Collected data entries:
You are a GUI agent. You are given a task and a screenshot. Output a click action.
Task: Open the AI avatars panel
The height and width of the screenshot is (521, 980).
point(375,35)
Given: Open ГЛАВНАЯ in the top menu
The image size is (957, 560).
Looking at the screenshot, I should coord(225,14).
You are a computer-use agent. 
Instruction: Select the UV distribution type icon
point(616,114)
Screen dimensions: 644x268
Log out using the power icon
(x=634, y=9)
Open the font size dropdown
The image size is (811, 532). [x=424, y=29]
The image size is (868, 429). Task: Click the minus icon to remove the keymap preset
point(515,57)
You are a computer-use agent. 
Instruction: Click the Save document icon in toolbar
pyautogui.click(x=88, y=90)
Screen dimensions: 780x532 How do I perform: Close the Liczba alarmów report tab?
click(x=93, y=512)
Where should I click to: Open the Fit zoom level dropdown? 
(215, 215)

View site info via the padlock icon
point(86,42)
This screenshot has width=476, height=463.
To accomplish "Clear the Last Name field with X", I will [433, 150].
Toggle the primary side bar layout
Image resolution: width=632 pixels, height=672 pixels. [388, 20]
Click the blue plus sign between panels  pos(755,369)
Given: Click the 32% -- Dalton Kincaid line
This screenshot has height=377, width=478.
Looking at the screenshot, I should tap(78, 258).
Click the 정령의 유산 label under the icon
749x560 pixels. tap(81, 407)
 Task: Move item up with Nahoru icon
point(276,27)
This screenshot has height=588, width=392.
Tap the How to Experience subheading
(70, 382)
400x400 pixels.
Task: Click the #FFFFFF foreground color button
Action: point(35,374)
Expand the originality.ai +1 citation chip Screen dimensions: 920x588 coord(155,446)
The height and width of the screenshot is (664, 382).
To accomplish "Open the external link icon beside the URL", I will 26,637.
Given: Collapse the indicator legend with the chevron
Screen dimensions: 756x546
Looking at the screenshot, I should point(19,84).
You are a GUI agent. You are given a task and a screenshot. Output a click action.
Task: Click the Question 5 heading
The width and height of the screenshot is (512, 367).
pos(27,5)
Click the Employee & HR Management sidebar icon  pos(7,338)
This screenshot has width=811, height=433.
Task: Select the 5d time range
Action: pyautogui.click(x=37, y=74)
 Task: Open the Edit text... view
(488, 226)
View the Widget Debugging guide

**Task statement**
Look through the entries above, and wherever a line holds the string "accomplish", copy it.

**Written answer**
To accomplish "Clear the Last Name field with X", I will [433, 150].
To accomplish "Open the external link icon beside the URL", I will 26,637.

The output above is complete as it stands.